Já cheguei a postar no Olho Clínico, meu outro blog, mas com muito atraso falo da "ditabranda", forma pela qual a Folha de São Paulo se referiu ao regime militar de 64; seria desnecessário que escrevêssemos mais sobre o assunto, já que muito se escreveu sobre ele, mas como nunca é tarde para defendermos o óbvio e fatos como o pseudo-golpe em Honduras (que não deixa de ser um golpe, ainda que não haja "impeachment" naquele país), não deixa de ser interessante escrever novamente sobre esses fatos negros da História da América.

Aliás, não é de todo absurdo que ainda existam muitos que pensam na ditadura como uma coisa boa, afinal de contas o fato é que:
  • toda ditadura é branda para os que concordam com as atitudes do ditador;
  • toda ditadura é branda para os que se beneficiam dela;
  • toda ditadura é branda para os puxa-sacos, de quaisquer espécie;
  • toda ditadura é branda se não se tem uma mentalidade contestadora;
  • toda ditadura é branda quando não se viveu aquele período histórico de fato, ou quando a pessoa em questão não conviveu ou perdeu parentes pela liberdade (é o argumento dos combatentes dos direitos humanos, só que ao contrário).
Entretanto, vale lembrar o seguinte: toda ditadura é ditadura, sanguinária, violenta e patética, e a nossa só não foi sentida como ditadura porque os militares a disfarçaram muito, porque o Brasil é muito grande e porque o brasileiro é, acima de tudo, um pragmático - e pragmáticos em geral usam a teoria do Quico para resolver seus problemas mais complicados.

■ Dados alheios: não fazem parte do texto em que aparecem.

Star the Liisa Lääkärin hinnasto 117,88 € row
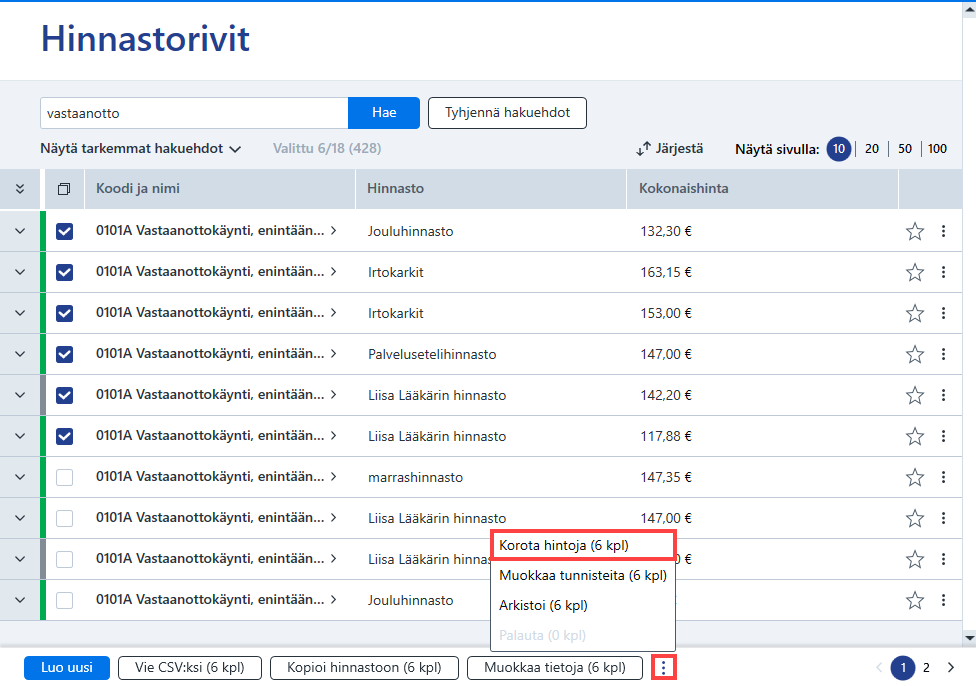This screenshot has height=686, width=976. click(914, 436)
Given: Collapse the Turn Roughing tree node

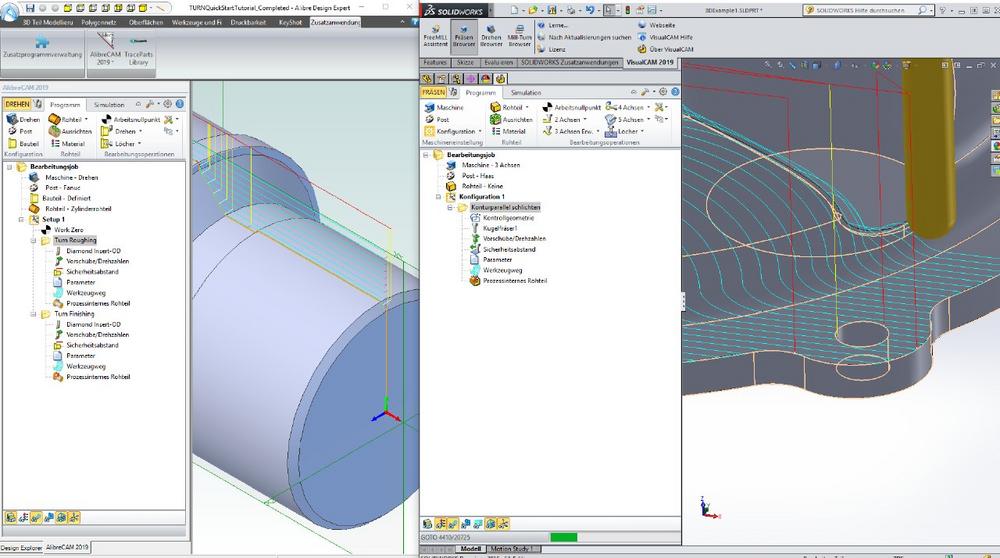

A teoria do Quico? Ora, é simples: "qui co tenho a ver com isso" ...

Comentários

  1. Oi Fábio!
    Eu adoro poesia assim, como a sua. É simples, mas profunda. Sou fã eterna do Mário Quintana, por exemplo, pela proeza de escrever tão democraticamente e ser, ao mesmo tempo, tão complexo. Ele não precisava florear tanto as palavras, tornar o verso inacessível a tantas pessoas, pra ser bom. Ele era bom pela engenhosidade, pela capacidade de mergulhar na alma humana e identificar seus sentimentos, angústias, buscas, prazeres. Ele entendia de gente e transformava o indizível em versos e crônicas. Genial!
    Eu também escrevo as minhas, engatinhando ainda nessa arte, mas que me serve de refúgio e salvação. Tem muito de nós nessas palavras Fábio, e quando nos lemos um bom tempo depois, nos conhecemos um pouco mais nessa incrível viagem íntima.
    Eu sempre leio seu blog, mas só agora tive sossego para comentar. Parabéns!